Перед театром Вахтангова Григорий попросил шофера остановиться.
— Как твоя фамилия? — спросил Григорий, стоя на крыле машины. — Из какого полка?
— Я из медсанбата. Оладушкин моя фамилия.
— С курса сбивать тебя не буду, а то, чего доброго, запутаешься в этих московских переулках. Дойду пешком. — Перед тем как захлопнуть дверцу кабины, Казаринов достал из кармана полупустую пачку «Беломора» и протянул ее сержанту: — Возьми, пригодится. — И уже стоя на земле попросил: — Прошу тебя, Оладушкин, передай командиру своего батальона, что видел лейтенанта Казаринова из разведроты дивизии. Запомни — лейтенанта Казаринова.
— А что ему сказать?
— Скажи, что деда своего, академика Казаринова, я похоронил сегодня утром. Завтра поздно вечером или послезавтра прибуду в дивизию. Нужно сделать кое-какие неотложные дела, связанные со смертью деда. Какие — они сами догадаются. — С этими словами Казаринов
захлопнул дверцу кабины и свернул в тихий безлюдный переулок.Когда-то, в дни далекого детства, за которым легла непроходимая пропасть войны, этот чистенький переулок с утра до вечера звенел детскими голосами, в тихих двориках после первого же снега дыбились ледяные горки, усыпанные вездесущей детворой. Теперь жизнь словно замерла. По своему внутреннему напряжению она чем-то напоминала могучий волчий капкан, легкое прикосновение к которому грозило смертельным защелком стальных зубчатых полуобручей.
У арки дома, ведущей в тихий арбатский дворик, Григорий остановился. Стал разглядывать старинную лепнину фасада, на которую раньше не обращал внимания. Горельефы львиных морд показались ему таящими в себе выражение усталости и одновременно какой-то отрешенности.
Григорий вошел во двор, где сделал первые робкие шаги и где под старыми липами Фрося возила его в коляске. Покойная бабушка ревностно следила из окна, чтобы Фрося не перегрела внука на солнце. А вот теперь нет давно бабушки, нет хлопотуньи няни, души не чаявшей в своем питомце.
В глаза Григорию бросилась трогательная картина: бородатый старик, которого он видел, возвращаясь из морга, лепил снегурочку. Около него, шмыгая носом, крутился мальчуган лет пяти-шести. На старике была залатанная на локтях и на спине старая стеганка, подпоясанная брезентовым солдатским ремнем. Головки кирзовых сапог были жирно смазаны дегтем. Туловище снегурочки уже слепили, старик катал комок для головы. На снегу лежали угольки и морковка. «Для носа, для глаз и для рта», — подумал Григорий.

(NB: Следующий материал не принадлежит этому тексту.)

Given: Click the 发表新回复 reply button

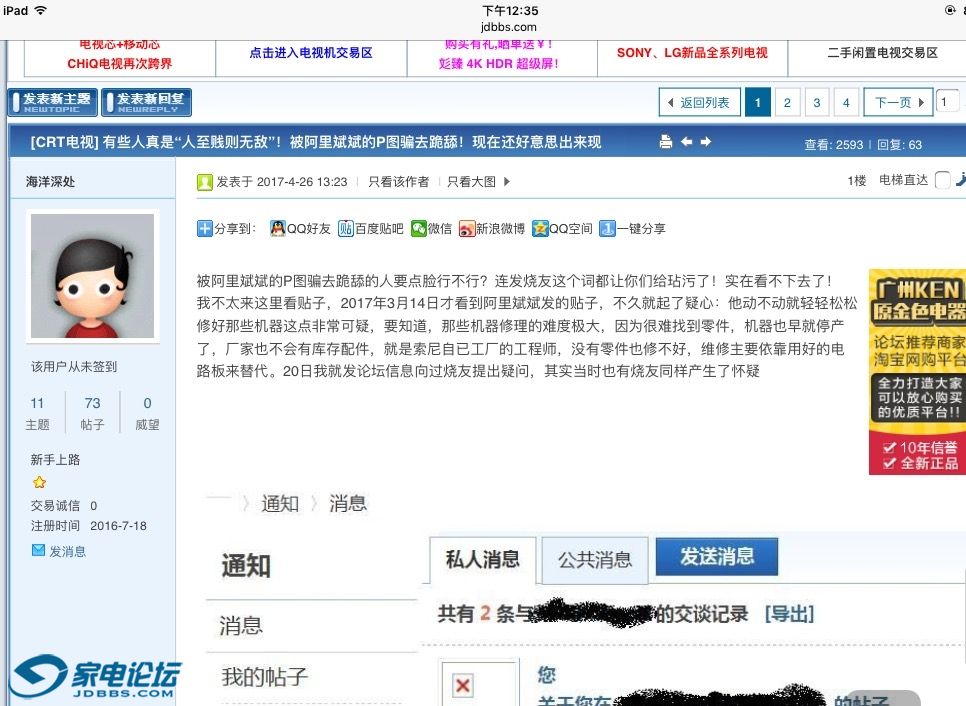Looking at the screenshot, I should (146, 102).
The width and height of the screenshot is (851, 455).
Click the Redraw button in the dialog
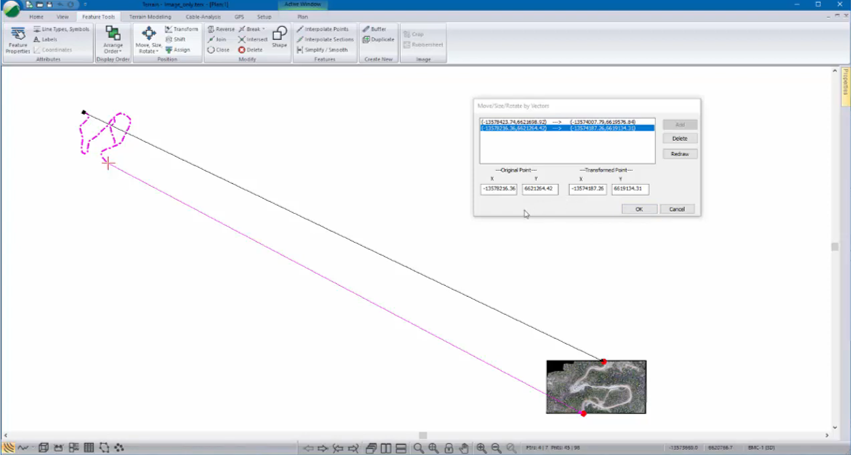(x=679, y=154)
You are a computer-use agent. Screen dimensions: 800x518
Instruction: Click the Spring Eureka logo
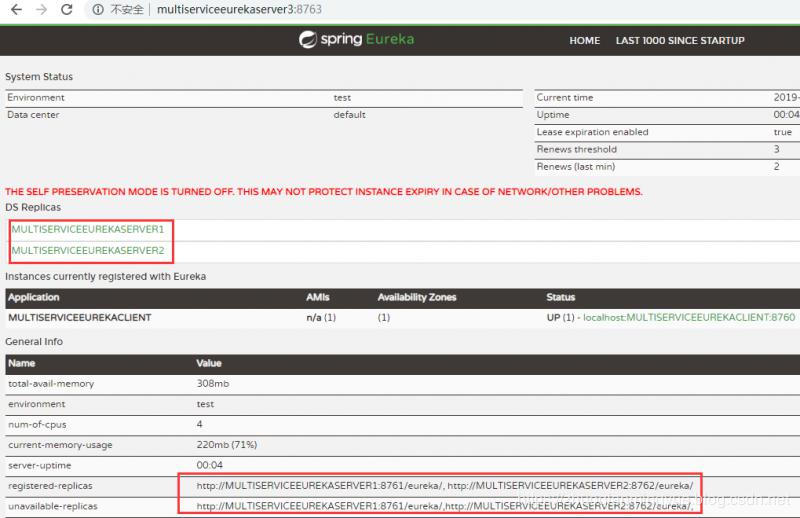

Григорий подошел к старику, поздоровался. Мальчуган, робея, прижался к деду и исподлобья волчонком глядел на подошедшего незнакомого человека в шинели.
— Мое почтение. — Старик тронул шапку и слегка поклонился.
— Новый жилец в нашем доме? Или гость? — начал разговор Григорий.
— Считайте жильцом, если можно назвать мой котух домом. — Старик махнул рукой на сарай, в котором лет семь назад профессор-орнитолог, живший в одном доме с Казариновыми, держал редкие породы птиц.
После смерти профессора птицы были переданы в московский зоопарк, а утепленный птичник домоуправление использовало как подсобное помещение, где хранились пожарный инвентарь, метлы, лопаты, резиновые шланги и ведра.
— И он в сарае живет? — Григорий кивнул на мальчугана.
— После тех мытарств, что он хлебнул по дороге в Москву, этот сарай кажется ему курортом. Утеплили, есть печка, люди добрые рухлядь кое-какую подарили, так что перебиваемся.
— Вы-то как трудоустроены?
— Дворником я в вашем доме. — И чтобы не молчать, как-то извинительно спросил: — Похоронили деда?
— Похоронил, — вздохнул Григорий. — Только с кладбища.
Старик снял шапку и, вздохнув, перекрестился:
— Царство ему небесное. Хороший был человек. Жалел меня со старухой и сирот моих.
— Вы знали моего деда?
— Кто же его не знал? Э-эх, горе-то какое… Поехал вас повидать, а оно вон как повернулось. Весь дом горюет, по радио передавали, в «Правде» портрет напечатали.
— Как вас зовут?
— Меня зовут Захаром Данилы чем, из Белоруссии мы, беженцы.
Григорий смел со скамьи снег и присел.